| Given data |
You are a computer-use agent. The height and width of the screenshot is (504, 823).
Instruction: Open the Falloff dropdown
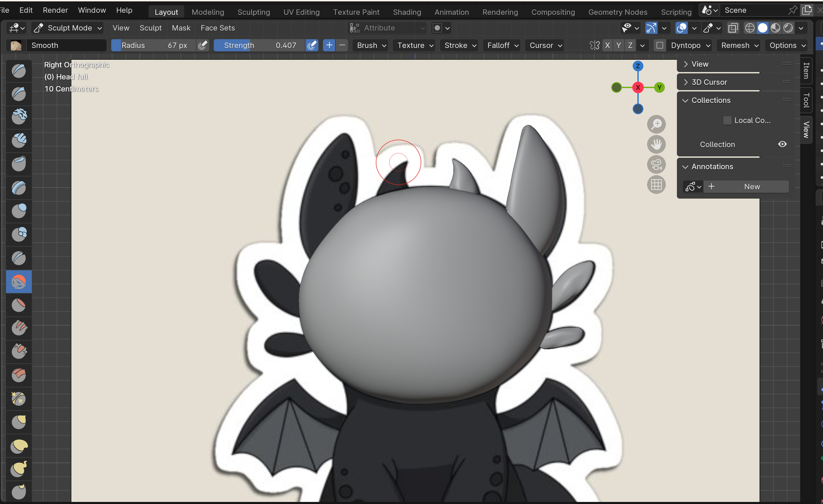pos(503,46)
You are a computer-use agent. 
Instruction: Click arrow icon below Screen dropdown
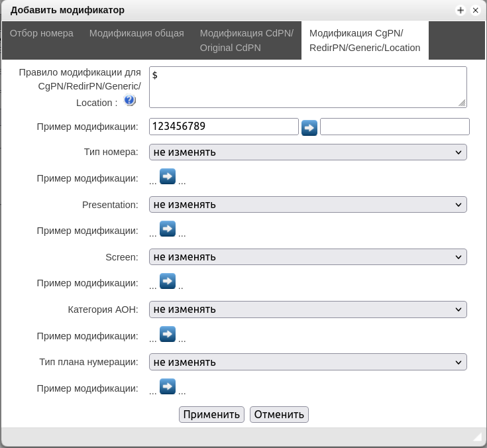168,282
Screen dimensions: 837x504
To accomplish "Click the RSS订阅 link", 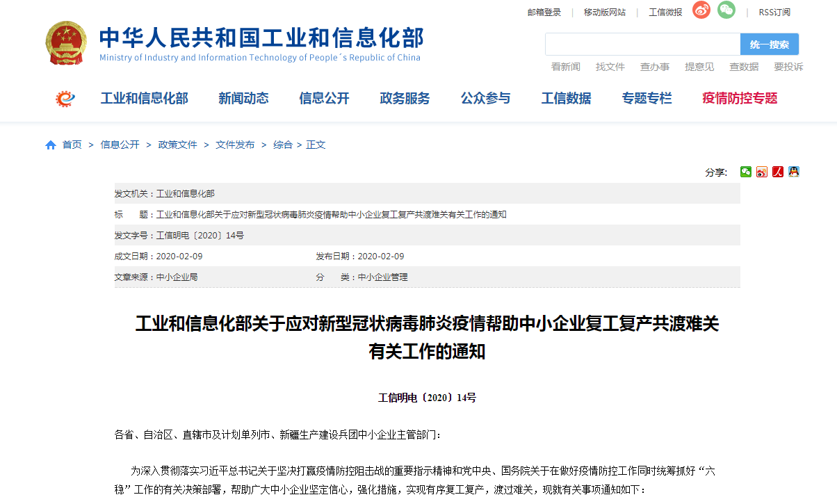I will pyautogui.click(x=774, y=13).
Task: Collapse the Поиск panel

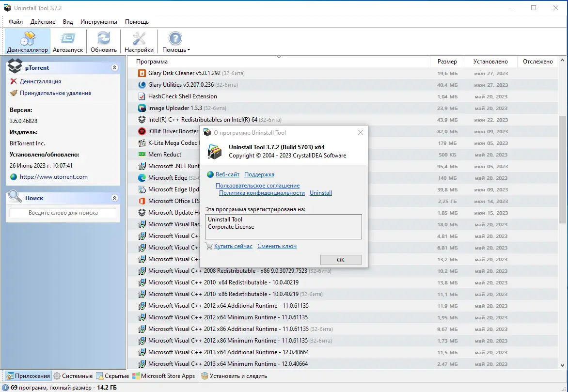Action: tap(115, 198)
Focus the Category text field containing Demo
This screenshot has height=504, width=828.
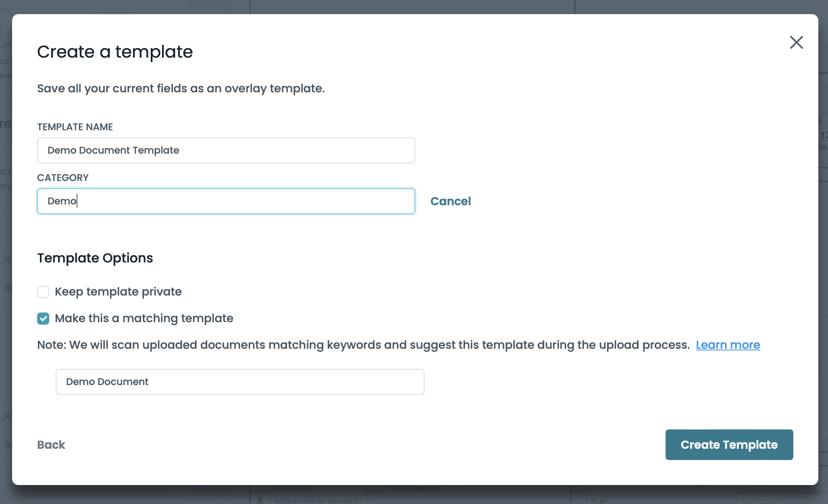(x=226, y=201)

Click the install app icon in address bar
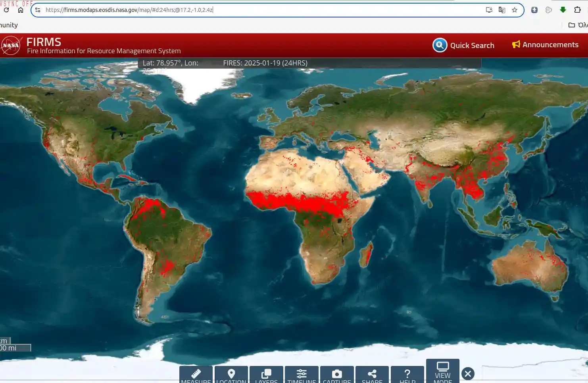click(489, 10)
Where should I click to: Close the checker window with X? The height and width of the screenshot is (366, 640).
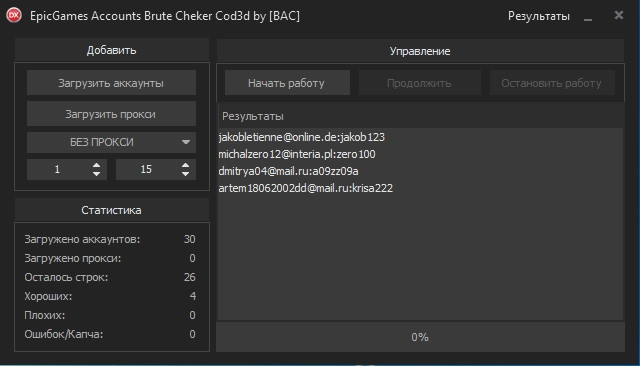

| Work to complete |
Whenever the string "agent" shows up in a line of the entries, copy that line.

| Answer below |
You are a computer-use agent. The height and width of the screenshot is (504, 823).
You are a computer-use agent. 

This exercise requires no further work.